# PC schaltet kurz nach dem start von Gentoo ab.

## unic.ori

Hallo,

ich benutze ein Gentoolinux als Sambadateiserver. Das hat auch einen ganze weile einwandfrei funktioniert.

Seid kurzem schaltet das System einfach ab. Wenn ich den PC danach wieder anschalten will bekomme ich kein Bild. Erst nach dem erneuten ausschalten und wieder einschalten (Auch über den forderen Powerknopf) fährt er wieder hoch. Ich komme immer bis zum Anmeldebildschirm (PC hat kein X) und kann mich auch einloggen wenn ich mich beeile.

Da ich noch keine wirklicher Linuxveteran bin habe ich mir viel was ich an dem Server eingestellt habe über HowTos angeeignet.

Gibt es irgendwo Logfiles wo solche Probleme evtl geloggt werden ? dmesg und messages zeigen nix.

Wenn ich Linux nicht starte läuft der PC durch. 

Das Netzteil habe ich shcon ausgetauscht.

Alle geräte inkl.

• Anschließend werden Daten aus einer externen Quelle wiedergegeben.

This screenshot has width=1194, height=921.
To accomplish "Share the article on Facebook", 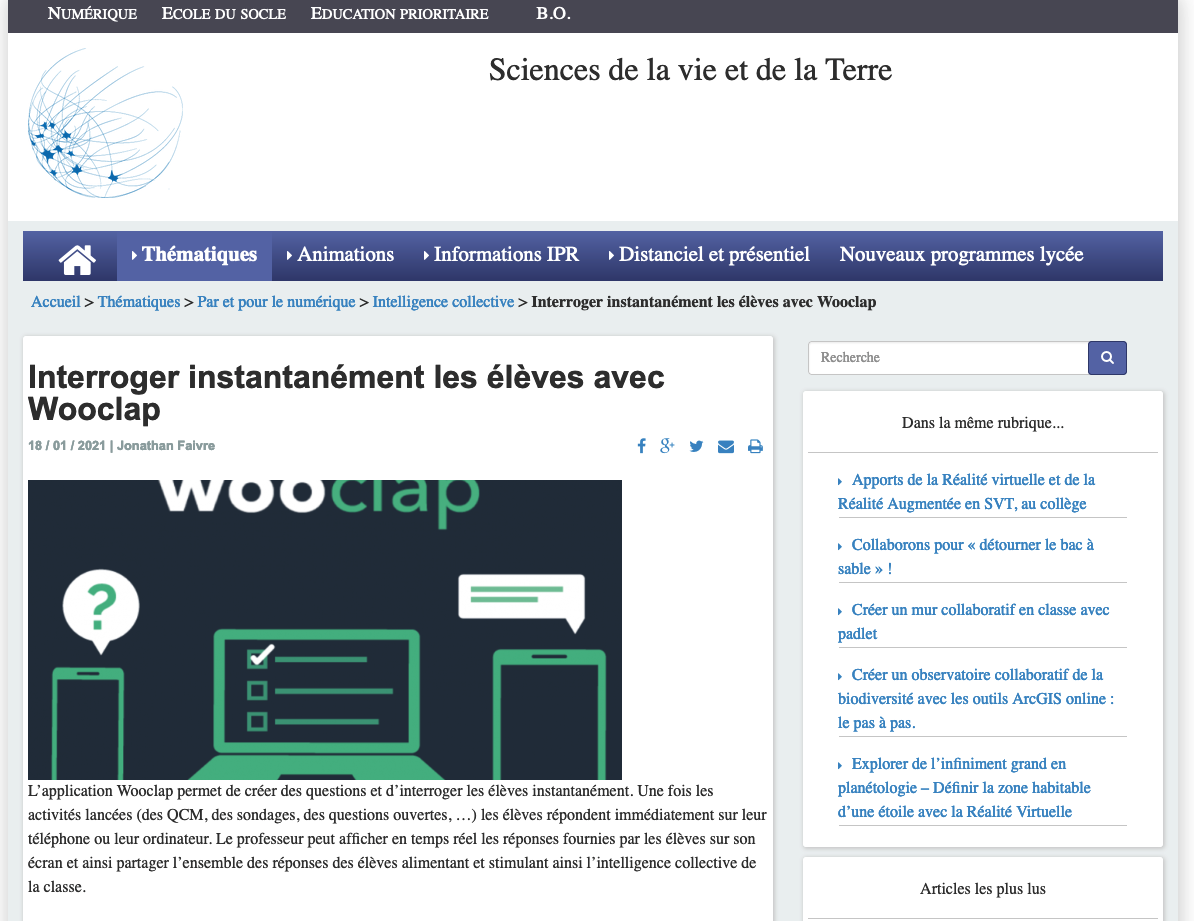I will pyautogui.click(x=641, y=446).
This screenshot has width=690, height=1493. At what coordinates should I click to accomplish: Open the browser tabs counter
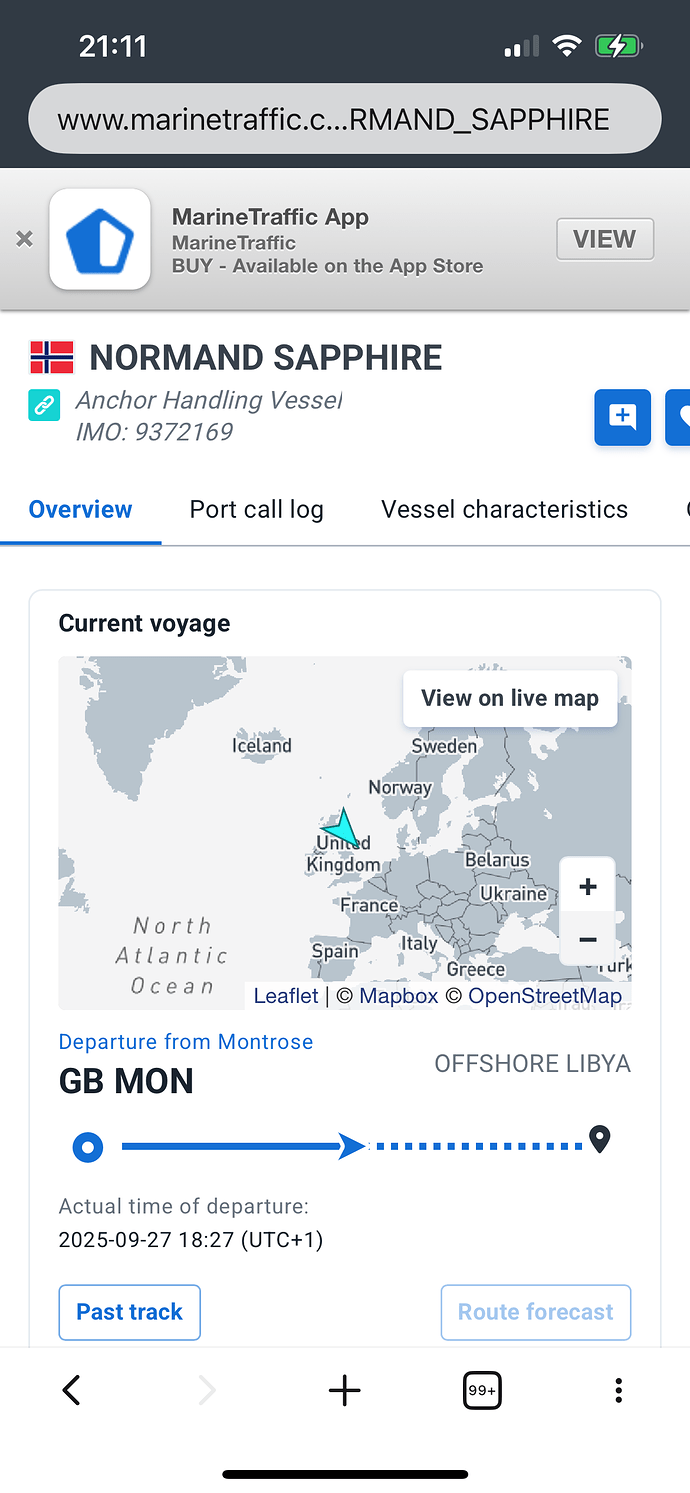click(482, 1391)
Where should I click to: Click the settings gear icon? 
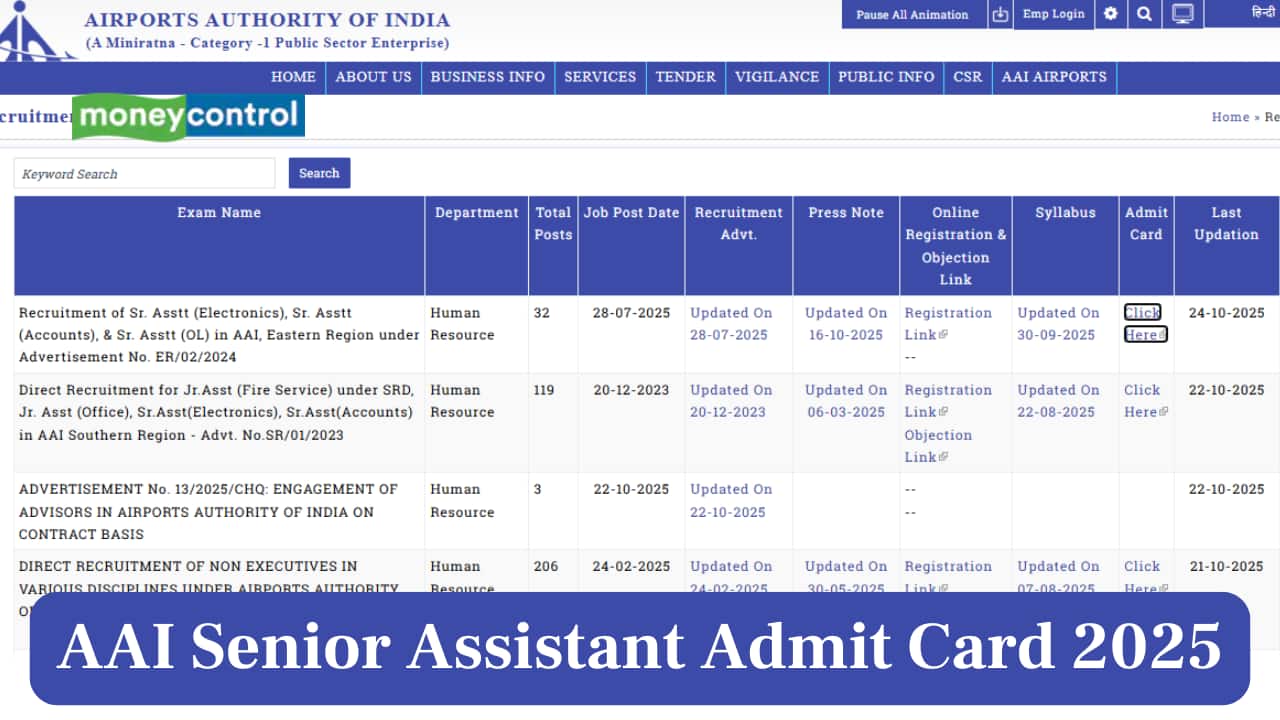pos(1110,14)
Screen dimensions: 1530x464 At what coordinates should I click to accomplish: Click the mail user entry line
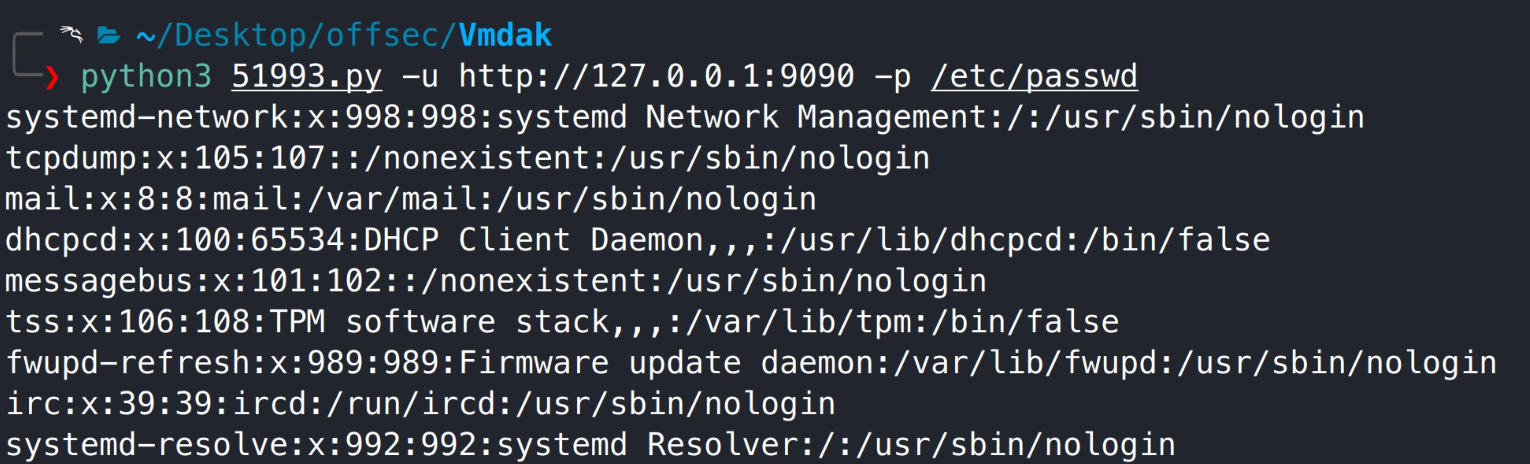(x=411, y=199)
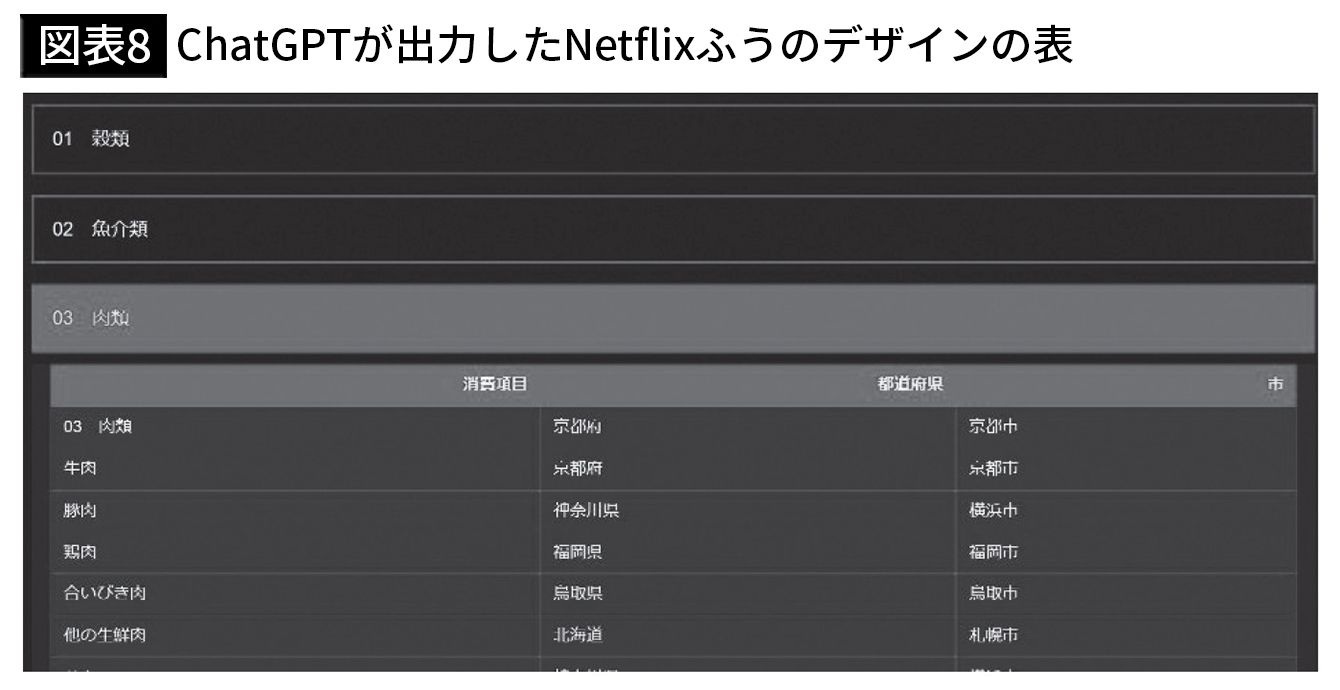This screenshot has width=1340, height=690.
Task: Click the 札幌市 city cell
Action: click(993, 635)
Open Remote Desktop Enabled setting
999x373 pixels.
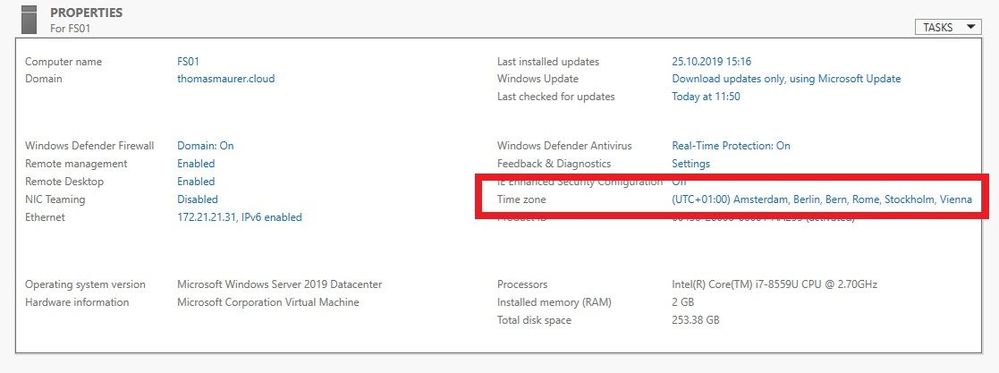(196, 182)
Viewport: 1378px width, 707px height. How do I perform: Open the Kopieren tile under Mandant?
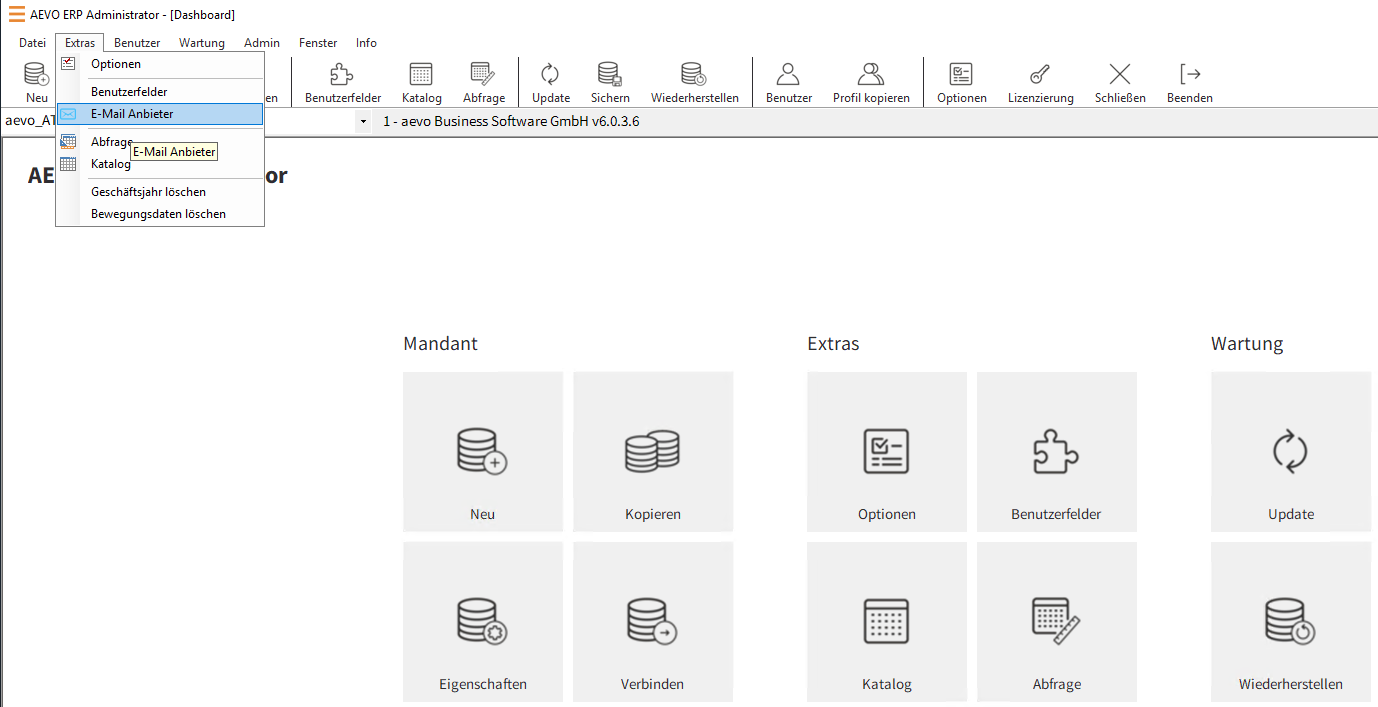[x=652, y=452]
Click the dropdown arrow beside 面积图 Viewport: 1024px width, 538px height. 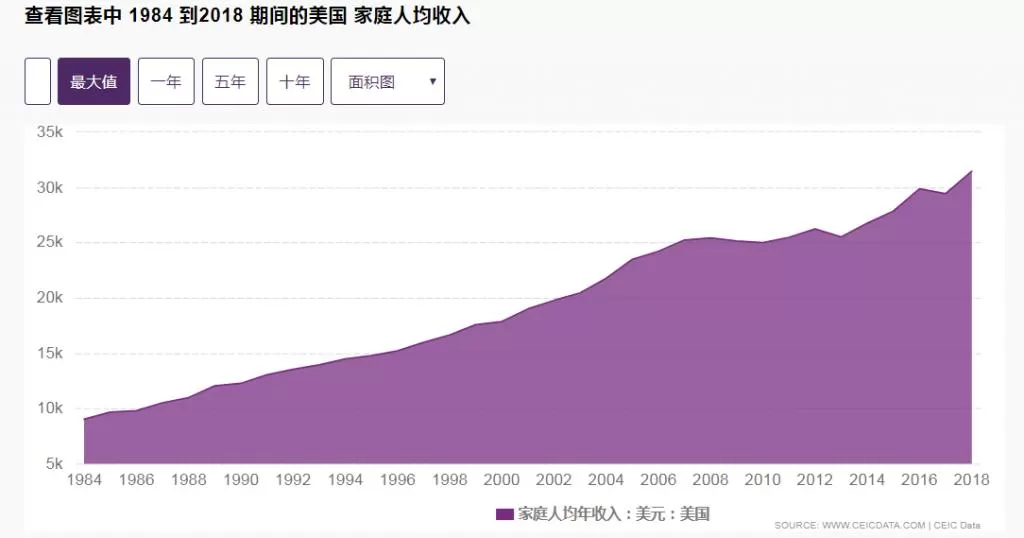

Netzwerkkabel habe ich schon abgemacht. 

Es sind 5 Festplatten im System (4x 500er in einem mdadm Raid5 Verbund und eine Platte fürs Gentoo)

Netzteil ist 400 bzw. 550W stark.

Ich habe gentoo so eingestellt das es einmal zur vollen Stunde prüft ob irgedwer eingeloggt oder auf Sambafreigaben ist. Wenn nicht soll er in den Standby gehen, da er aber schon nach 1-3 minuten ausgeht glaube ich nicht das es damit zusammen hängt, zumal normalerweise im Standbymode die Powerleuchte blinkt.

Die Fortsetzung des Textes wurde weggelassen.